- [PAGE TEXT]:
======
Arts organizations normally submit grant applications to foundations and hope some money will flow their way. How would you feel if you were the executive director of a small performing arts organization and a foundation sent you an email asking how they could help you?

When that happened to Shannon Cline, executive director of Piffaro, she reacted the way most of us would. “The Paul M. Angell Family Foundation contacted us in December, 2014, asking if we had any development needs that they might be able to help address,” Cline says. “Honestly, I initially thought it was a scam — who gets unsolicited emails like that? But it didn’t take much research to learn that this is a highly esteemed family foundation that supports ensembles like Apollo’s Fire and the Baltimore Symphony Orchestra.”

The result of that exchange was a multimedia concert on the ancient cosmological theory called “The Harmony of the Spheres.” According to the Greek philosophers, the sun and its companions hummed as they revolved around the Earth. Each heavenly body had its own tone, and the harmonies they created influenced life on the stationary silent Earth at the center of the solar system.

Scholars and philosophers developed the idea over the centuries. Musicians created music based on it. Each sphere acquired one of the muses and became associated with that muse’s specialty.
======
- [SUPPLIED ENTRIES]:
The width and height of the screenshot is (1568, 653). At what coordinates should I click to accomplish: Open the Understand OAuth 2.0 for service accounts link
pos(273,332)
======
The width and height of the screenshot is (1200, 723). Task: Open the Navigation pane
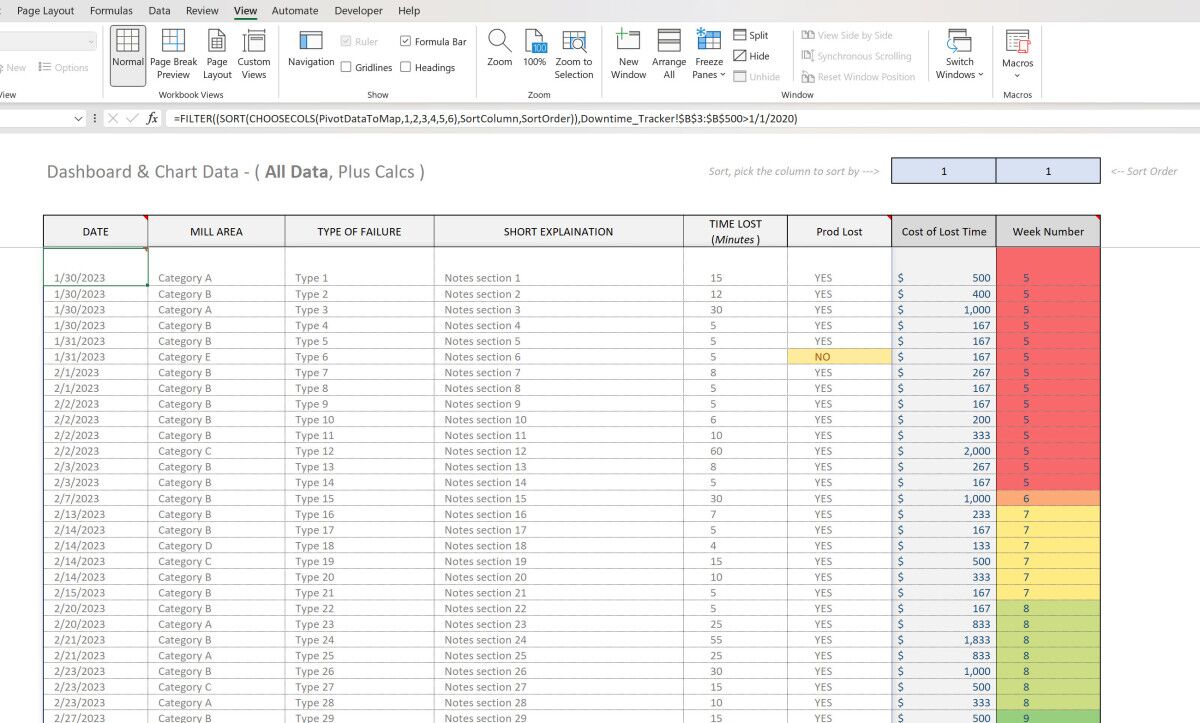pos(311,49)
======
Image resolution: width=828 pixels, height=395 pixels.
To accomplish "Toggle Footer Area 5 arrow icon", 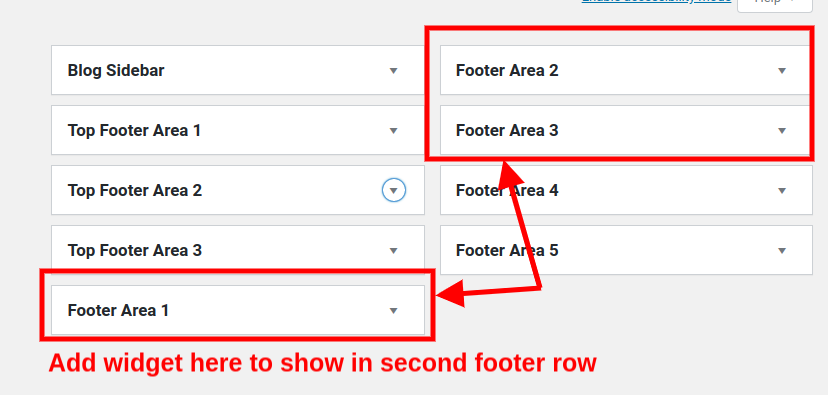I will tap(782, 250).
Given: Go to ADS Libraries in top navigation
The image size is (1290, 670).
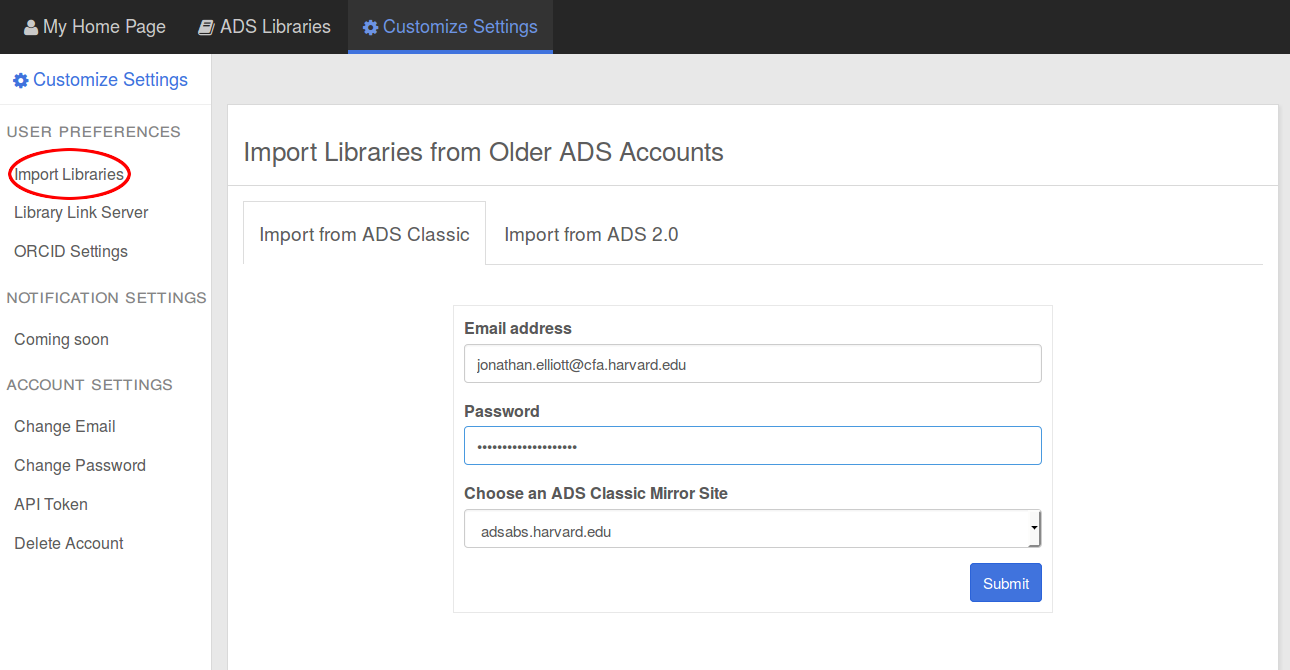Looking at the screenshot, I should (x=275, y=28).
======
- [SHORT TASK 1]: According to the passage about Piffaro, what did Shannon Cline first think the foundation's email was?
- [SHORT TASK 2]: Copy the passage about Piffaro word for word, starting at "Scholars and philosophers" and ending at "that muse’s specialty.".
Use only the passage about Piffaro for what comes next, not the records.

- [WORKED SOLUTION 1]: A scam.

- [WORKED SOLUTION 2]:
Scholars and philosophers developed the idea over the centuries. Musicians created music based on it. Each sphere acquired one of the muses and became associated with that muse’s specialty.